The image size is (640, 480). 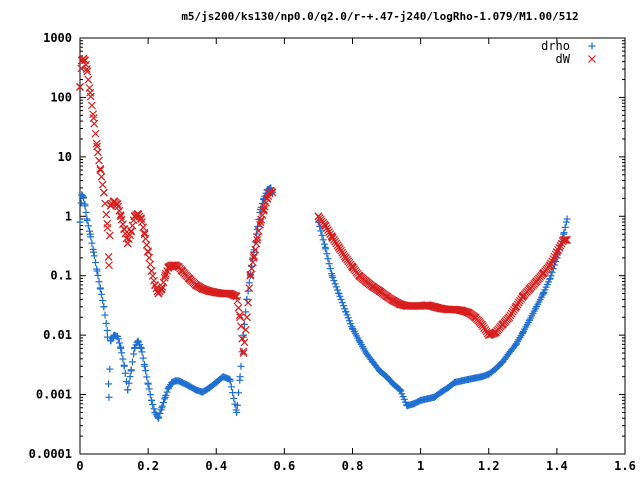 What do you see at coordinates (80, 466) in the screenshot?
I see `x-tick-label: 0` at bounding box center [80, 466].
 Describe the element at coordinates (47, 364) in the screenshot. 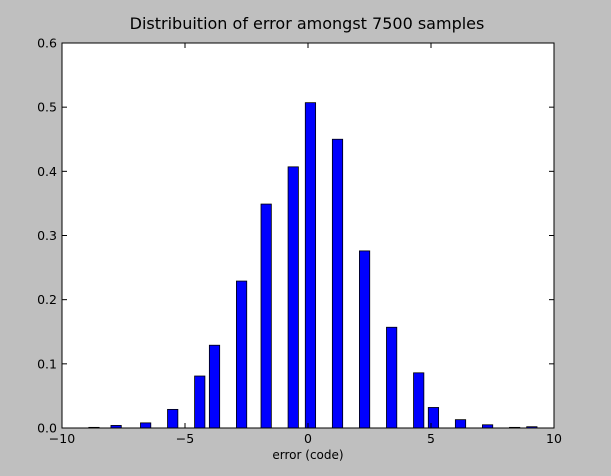

I see `y-tick-label-1: 0.1` at that location.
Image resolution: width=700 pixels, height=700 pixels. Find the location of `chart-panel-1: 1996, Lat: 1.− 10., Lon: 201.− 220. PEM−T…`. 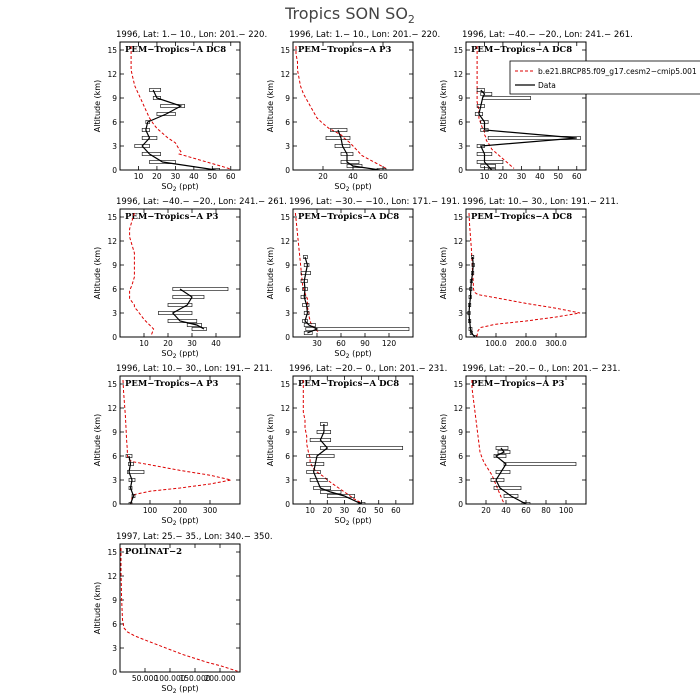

┄┄┄┄┄┄┄┄┄┄┄┄┄┄┄┄┄┄┄┄

▶ **WORK TASK**
Copy the data from the line containing "Describe the element" through the end, changing "screenshot" to "screen capture" and leaving everything else as is. Leave the pictures out.

▶ **TASK ANSWER**
 Describe the element at coordinates (47, 364) in the screen capture. 

I see `y-tick-label-1: 0.1` at that location.
Image resolution: width=700 pixels, height=700 pixels. Find the location of `chart-panel-1: 1996, Lat: 1.− 10., Lon: 201.− 220. PEM−T…`. 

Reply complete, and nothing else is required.